Writing on Steemit and elsewhere has affected my English skills without a doubt. Whenever I write in English I pay attention to grammar and using the correct idioms. The Internet is of great help. It is easy to check everything in a matter of seconds by googling your expressions up. My spoken English has probably been improved by writing English, too. It's all about repetition if you want to be proficient at using a language, that is, both fluent and correct.

I've been a learner and user of English for over 35 years. When I was in school, I learned a lot by watching television. That helped a lot in learning to speak. I started using the Internet in my early twenties at university. That has had a very positive effect on my written skills. But there is no substitute for an open mind and willingness to constantly work on your skills. You haven't even learned your first language without effort. Young children make a lot of mistakes. We've just forgotten how hard it was.

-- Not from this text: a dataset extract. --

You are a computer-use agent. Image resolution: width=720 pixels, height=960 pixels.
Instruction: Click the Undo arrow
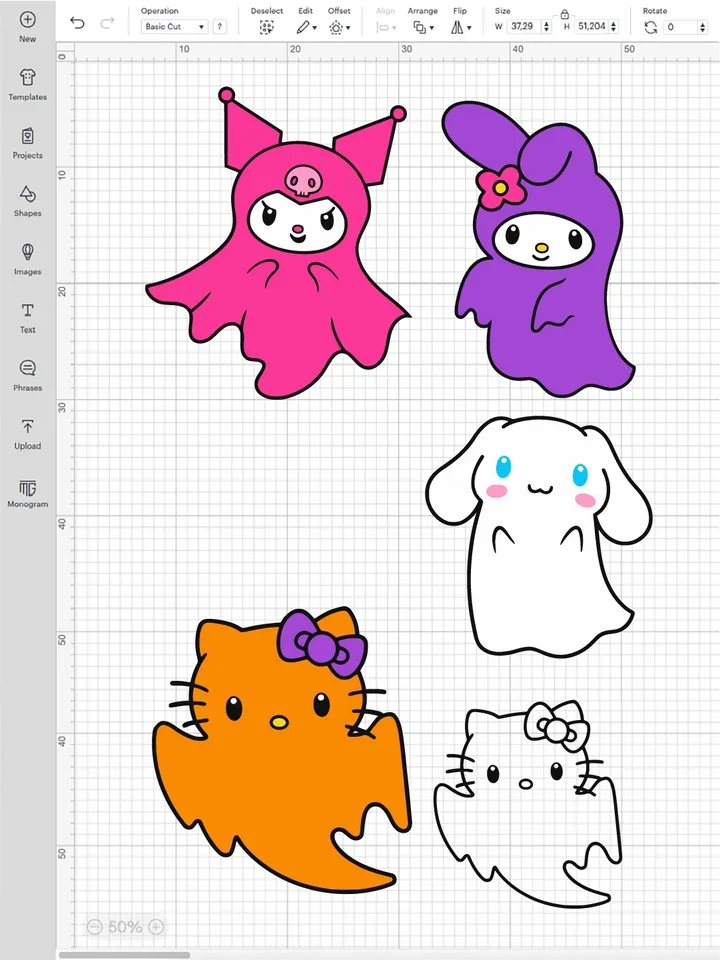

I'd like to say one more thing. Today's young Finns, as a group, are no longer lacking in confidence in their English skills as I have been told they were in the past. On the contrary, my wife, an English teacher, and many of her colleagues have noticed time and again that many of their students tend to be rather deluded about the level of their skills. Some, quite arrogantly, tend to dismiss their teachers as having inferior skills while being in the wrong. Many believe that without the humility to recognize their shortcomings and any real effort to correct them it is possible to attain a high level of skill.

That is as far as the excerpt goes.